◆ **Required action**: Retyping all the entries exactly is the whole task.

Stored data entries

- - -

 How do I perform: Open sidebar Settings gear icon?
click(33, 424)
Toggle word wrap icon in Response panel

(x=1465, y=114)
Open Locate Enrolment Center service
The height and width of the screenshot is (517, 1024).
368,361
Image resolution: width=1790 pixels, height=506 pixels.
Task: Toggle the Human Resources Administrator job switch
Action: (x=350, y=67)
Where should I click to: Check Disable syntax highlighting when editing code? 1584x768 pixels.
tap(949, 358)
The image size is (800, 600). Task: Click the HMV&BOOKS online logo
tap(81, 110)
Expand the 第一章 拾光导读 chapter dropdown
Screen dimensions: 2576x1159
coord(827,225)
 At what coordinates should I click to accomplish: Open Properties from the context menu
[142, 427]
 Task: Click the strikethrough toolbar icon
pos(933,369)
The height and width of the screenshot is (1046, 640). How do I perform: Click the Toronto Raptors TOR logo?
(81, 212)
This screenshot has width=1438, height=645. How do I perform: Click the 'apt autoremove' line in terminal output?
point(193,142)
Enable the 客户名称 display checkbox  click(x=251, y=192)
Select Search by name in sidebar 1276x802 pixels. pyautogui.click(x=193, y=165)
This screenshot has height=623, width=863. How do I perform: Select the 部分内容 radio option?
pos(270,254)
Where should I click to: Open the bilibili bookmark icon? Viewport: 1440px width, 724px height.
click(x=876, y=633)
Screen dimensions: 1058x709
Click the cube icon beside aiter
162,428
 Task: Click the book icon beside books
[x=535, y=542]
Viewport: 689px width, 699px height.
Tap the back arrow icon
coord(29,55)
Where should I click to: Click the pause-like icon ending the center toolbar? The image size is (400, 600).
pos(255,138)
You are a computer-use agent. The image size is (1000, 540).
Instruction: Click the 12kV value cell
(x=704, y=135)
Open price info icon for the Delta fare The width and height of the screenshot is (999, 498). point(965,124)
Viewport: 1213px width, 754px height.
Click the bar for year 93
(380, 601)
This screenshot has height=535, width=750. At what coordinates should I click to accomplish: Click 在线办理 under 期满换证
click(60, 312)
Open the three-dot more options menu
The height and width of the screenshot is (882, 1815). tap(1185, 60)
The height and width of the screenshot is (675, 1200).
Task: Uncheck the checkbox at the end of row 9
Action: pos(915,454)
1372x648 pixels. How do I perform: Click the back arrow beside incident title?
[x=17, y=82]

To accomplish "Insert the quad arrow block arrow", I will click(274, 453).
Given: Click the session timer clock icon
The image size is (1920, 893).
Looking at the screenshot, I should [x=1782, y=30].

- - -

◆ **Expected output**:
 How do I perform: Open sidebar Settings gear icon?
click(33, 424)
Toggle word wrap icon in Response panel

(x=1465, y=114)
Open Locate Enrolment Center service
The height and width of the screenshot is (517, 1024).
368,361
Image resolution: width=1790 pixels, height=506 pixels.
Task: Toggle the Human Resources Administrator job switch
Action: (x=350, y=67)
Where should I click to: Check Disable syntax highlighting when editing code? 1584x768 pixels.
tap(949, 358)
The image size is (800, 600). Task: Click the HMV&BOOKS online logo
tap(81, 110)
Expand the 第一章 拾光导读 chapter dropdown
Screen dimensions: 2576x1159
coord(827,225)
 At what coordinates should I click to accomplish: Open Properties from the context menu
[142, 427]
 Task: Click the strikethrough toolbar icon
pos(933,369)
The height and width of the screenshot is (1046, 640). How do I perform: Click the Toronto Raptors TOR logo?
(81, 212)
This screenshot has width=1438, height=645. How do I perform: Click the 'apt autoremove' line in terminal output?
point(193,142)
Enable the 客户名称 display checkbox  click(x=251, y=192)
Select Search by name in sidebar 1276x802 pixels. pyautogui.click(x=193, y=165)
This screenshot has height=623, width=863. How do I perform: Select the 部分内容 radio option?
pos(270,254)
Where should I click to: Open the bilibili bookmark icon? Viewport: 1440px width, 724px height.
click(x=876, y=633)
Screen dimensions: 1058x709
Click the cube icon beside aiter
162,428
 Task: Click the book icon beside books
[x=535, y=542]
Viewport: 689px width, 699px height.
Tap the back arrow icon
coord(29,55)
Where should I click to: Click the pause-like icon ending the center toolbar? The image size is (400, 600).
pos(255,138)
You are a computer-use agent. The image size is (1000, 540).
Instruction: Click the 12kV value cell
(x=704, y=135)
Open price info icon for the Delta fare The width and height of the screenshot is (999, 498). point(965,124)
Viewport: 1213px width, 754px height.
Click the bar for year 93
(380, 601)
This screenshot has height=535, width=750. At what coordinates should I click to accomplish: Click 在线办理 under 期满换证
click(60, 312)
Open the three-dot more options menu
The height and width of the screenshot is (882, 1815). tap(1185, 60)
The height and width of the screenshot is (675, 1200).
Task: Uncheck the checkbox at the end of row 9
Action: pos(915,454)
1372x648 pixels. How do I perform: Click the back arrow beside incident title?
[x=17, y=82]

To accomplish "Insert the quad arrow block arrow", I will click(274, 453).
Given: Click the session timer clock icon
The image size is (1920, 893).
Looking at the screenshot, I should [x=1782, y=30].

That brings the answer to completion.